En conséquence, cette fin de non recevoir sera également rejetée.
Sur les dépens et l’article 700 du code de procédure civile
Monsieur [V], partie succombante, sera tenu aux dépens de l’incident, et, en équité, sera condamné à payer au Syndicat de copropriétaires la somme de 1500,00 euros sur le fondement de l’article 700 du code de procédure civile.

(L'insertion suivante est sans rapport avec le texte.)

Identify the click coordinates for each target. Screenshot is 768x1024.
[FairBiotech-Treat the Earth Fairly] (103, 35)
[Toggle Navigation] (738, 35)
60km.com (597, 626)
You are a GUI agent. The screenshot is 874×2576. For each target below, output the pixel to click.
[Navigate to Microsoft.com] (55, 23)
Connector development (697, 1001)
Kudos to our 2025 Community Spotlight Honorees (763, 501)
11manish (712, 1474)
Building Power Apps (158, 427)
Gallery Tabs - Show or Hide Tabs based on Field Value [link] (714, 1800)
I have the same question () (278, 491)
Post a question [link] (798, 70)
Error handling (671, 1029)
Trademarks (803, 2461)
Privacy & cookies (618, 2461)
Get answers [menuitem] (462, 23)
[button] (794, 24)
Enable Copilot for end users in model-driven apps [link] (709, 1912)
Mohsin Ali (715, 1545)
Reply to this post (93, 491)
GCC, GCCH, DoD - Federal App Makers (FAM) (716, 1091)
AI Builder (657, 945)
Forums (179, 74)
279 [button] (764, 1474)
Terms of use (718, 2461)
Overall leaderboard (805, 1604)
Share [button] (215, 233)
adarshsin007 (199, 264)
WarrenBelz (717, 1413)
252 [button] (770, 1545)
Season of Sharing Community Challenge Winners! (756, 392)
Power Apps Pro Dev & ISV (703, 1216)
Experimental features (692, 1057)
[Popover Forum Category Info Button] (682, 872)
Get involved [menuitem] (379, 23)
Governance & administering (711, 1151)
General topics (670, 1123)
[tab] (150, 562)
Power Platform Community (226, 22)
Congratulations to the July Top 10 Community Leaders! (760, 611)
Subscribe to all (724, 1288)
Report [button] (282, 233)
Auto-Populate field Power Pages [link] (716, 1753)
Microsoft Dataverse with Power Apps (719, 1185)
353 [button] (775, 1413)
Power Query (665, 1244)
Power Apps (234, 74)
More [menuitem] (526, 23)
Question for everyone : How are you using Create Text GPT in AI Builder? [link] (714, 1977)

L’affaire est renvoyée à la mise en état du 25 septembre 2025-9H pour conclusions de Maître [O] et afin de permettre au Syndicat de copropriétaires d’appeler en intervention forcée la SELARL [16] lequelle voudra bien indiquer le numéro du dossier et la date de première mise en état.
PAR CES MOTIFS
La Juge de la Mise en état, statuant publiquement par mise à disposition au greffe par ordonnance contradictoire, susceptible de recours dans les conditions de l’article 795 du code de procédure civile,
RG 23/03382 – N° Portalis DB2N-W-B7H-H6OD
REJETONS les fins de non recevoir pour défaut de qualité et d’intérêt à agir présentées par Monsieur [I] [V] ;
CONDAMNONS Monsieur [I] [V] à payer au [Adresse 21][Localité 6] [14] une indemnité de 1500,00 euros sur le fondement de l’article 700 du code de procédure civile ;
CONDAMNONS Monsieur [I] [V] aux dépens de l’incident ;
RENVOYONS l’affaire à la mise en état du 25 septembre 2025-9H pour conclusions de
Maître [O] et afin de permettre au Syndicat de copropriétaires d’appeler en intervention forcée la SELARL [16] lequelle voudra bien indiquer le numéro du dossier et la date de première mise en état.